TASK TO COMPLETE: Pull out each line in the rows below that contains the word "Click", and copy those lines in full.

EXTRACTED DATA:
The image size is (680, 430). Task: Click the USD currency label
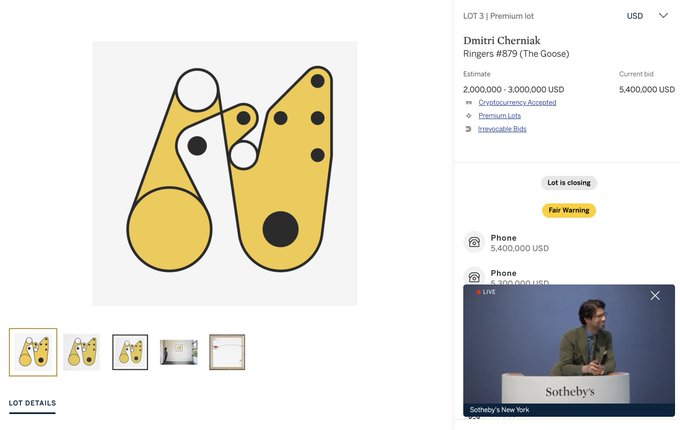(634, 16)
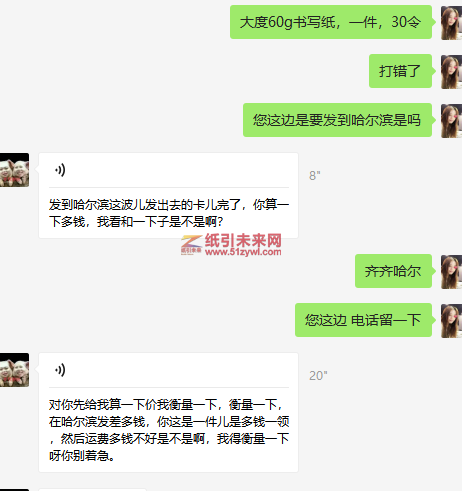Viewport: 462px width, 491px height.
Task: Select the 大度60g书写纸，一件，30令 message bubble
Action: point(331,22)
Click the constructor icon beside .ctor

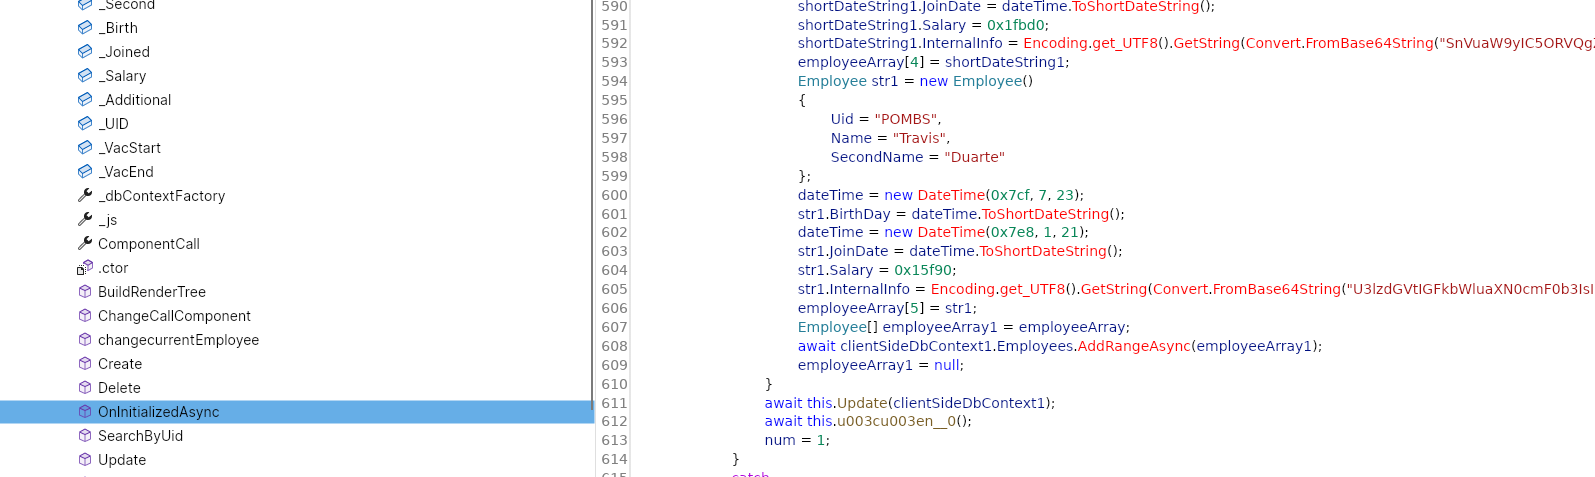(85, 267)
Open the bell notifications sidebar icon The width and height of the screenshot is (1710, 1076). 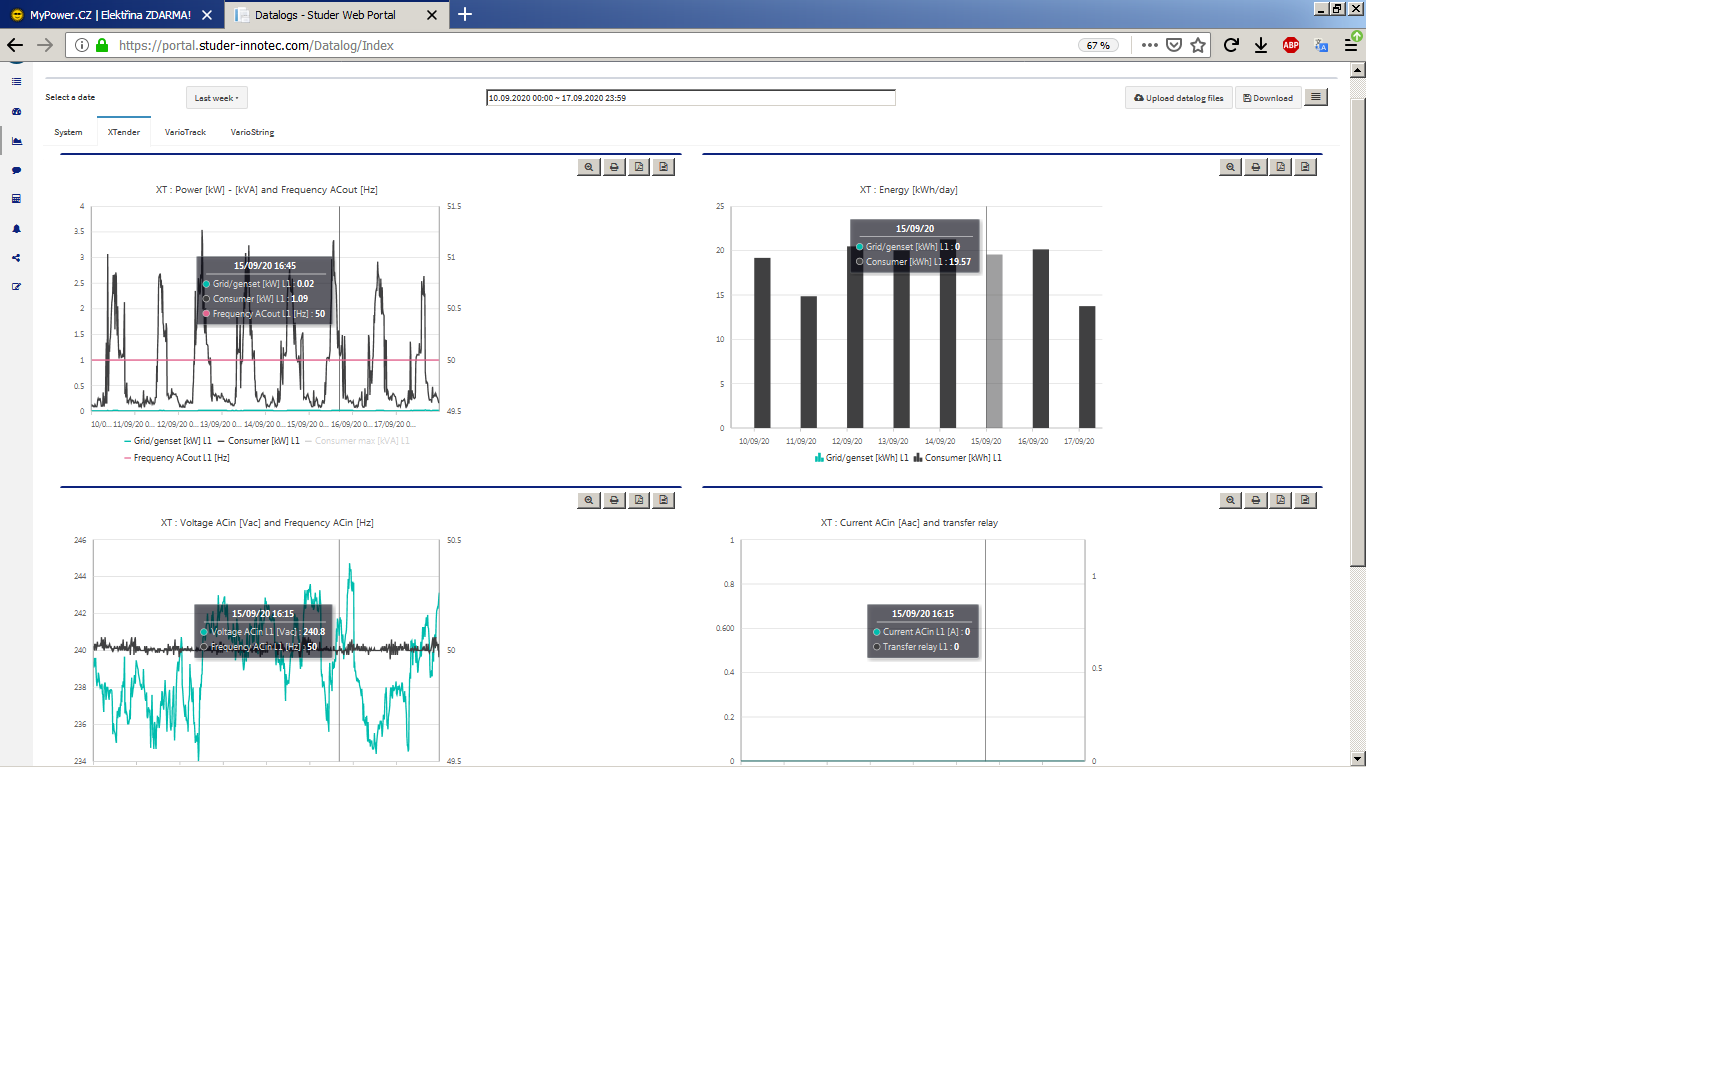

SOLUTION FOR THIS EXERCISE:
The image size is (680, 430). Task: Click the USD currency label
Click the constructor icon beside .ctor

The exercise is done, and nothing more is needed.